Abstract

Abstract The First International Urban Land Surface Model Comparison was designed to identify three aspects of the urban surface–atmosphere interactions: 1) the dominant physical processes, 2) the level of complexity required to model these, and 3) the parameter requirements for such a model. Offline simulations from 32 land surface schemes, with varying complexity, contributed to the comparison. Model results were analyzed within a framework of physical classifications and over four stages. The results show that the following are important urban processes: i) multiple reflections of shortwave radiation within street canyons; ii) reduction in the amount of visible sky from within the canyon, which impacts the net longwave radiation; iii) the contrast in surface temperatures between building roofs and street canyons; and iv) evaporation from vegetation.

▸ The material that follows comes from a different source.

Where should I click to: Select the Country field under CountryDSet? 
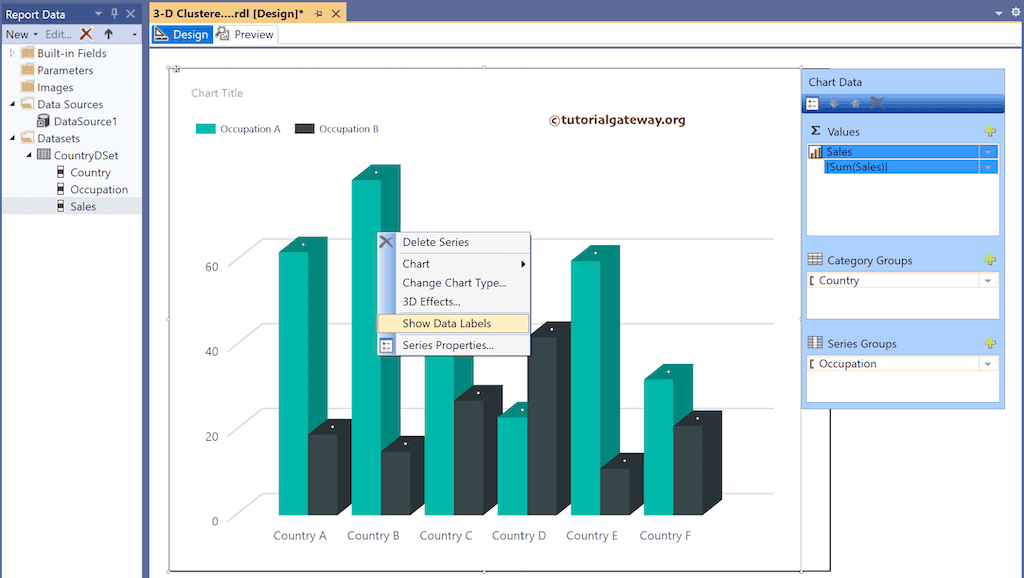[88, 172]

Models that use an appropriate bulk albedo based on multiple solar reflections, represent building roof surfaces separately from street canyons and include a representation of vegetation demonstrate more skill, but require parameter information on the albedo, height of the buildings relative to the width of the streets (height to width ratio), the fraction of building roofs compared to street canyons from a plan view (plan area fraction), and the fraction of the surface that is vegetated. These results, while based on a single site and less than 18 months of data, have implications for the future design of urban land surface models, the data that need to be measured in urban observational campaigns, and what needs to be included in initiatives for regional and global parameter databases.